[TASK PROMPT]: Transcribe the OBS forum thread between "But hey, let" and "(Mar 2, 2017)", inclusive.

You're right, Jim doesn't browse the forums, nor should he. The mods do browse the forums and forward relevant posts/information to him so that he doesn't have to sift through mounds of noise. Jim browsing forums is a colossal waste of his time and energy, so it's better for mods and admins to find and pass along the relevant information rather than him trawling for that information himself. If a mod has seen it, you can assume that the relevant information has been passed along to the developers.

But hey, let it never be said I'm not open to feedback. We've talked for a while already about better ways to handle feedback threads, and while the previous system was necessary due to confusion between OBS Classic and Multiplatform back in the day, I think things have changed enough that we can re-organize the board a bit more so it's more focused on one application, with an appropriate feedback forum. It will be annoying having to move a shitload of threads, but I will see what I can do.


----------



## dodgepong (Mar 2, 2017)

Also yesterday morning, R1CH committed a fix for some networking performance issues, which should go out in 18.0.1. https://github.com/jp9000/obs-studio/commit/e63edcd436089e8ad311e552e02bf8f964343ebf


----------



## Bensam123 (Mar 3, 2017)

dodgepong said:


> The Development forum is for people who actually program OBS to get help. If you find yourself wanting to post in that forum, and you have no intention of opening up a code editor and writing OBS code as a result of what you post, then don't post there.
> 
> 
> 
> ...



That is untrue, he used to post in the classic suggestion forums. Maybe he doesn't anymore in suggestion threads, that's more then likely because he doesn't do support and any developmental conversations are buried here.

That's also exactly the problem. Anything the mods don't like they let get buried. For instance the problem that effects me (and other people) didn't effect a mod on his great connection and he decided it was a 'low priority issue' even though that means people couldn't stream using Studio. People who had the problem, posted, they got buried. People who have the issue aren't all going to post either, they have another option... which is going back to classic. Most people don't even bother reporting problems.

[DATA BLOCK]:

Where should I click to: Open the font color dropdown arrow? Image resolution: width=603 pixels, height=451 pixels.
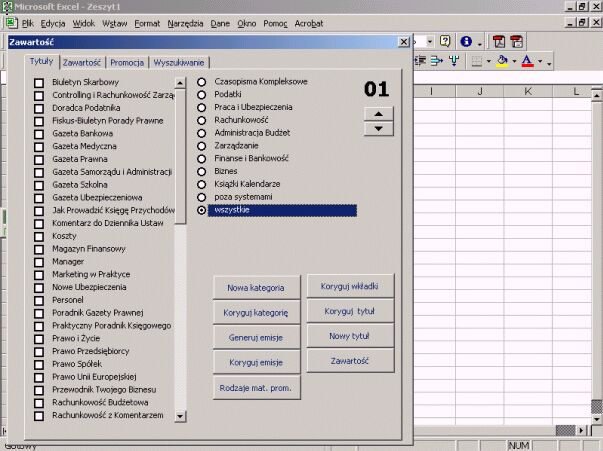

[RESULT OF THIS EXERCISE]:
But hey, let it never be said I'm not open to feedback. We've talked for a while already about better ways to handle feedback threads, and while the previous system was necessary due to confusion between OBS Classic and Multiplatform back in the day, I think things have changed enough that we can re-organize the board a bit more so it's more focused on one application, with an appropriate feedback forum. It will be annoying having to move a shitload of threads, but I will see what I can do.


----------



## dodgepong (Mar 2, 2017)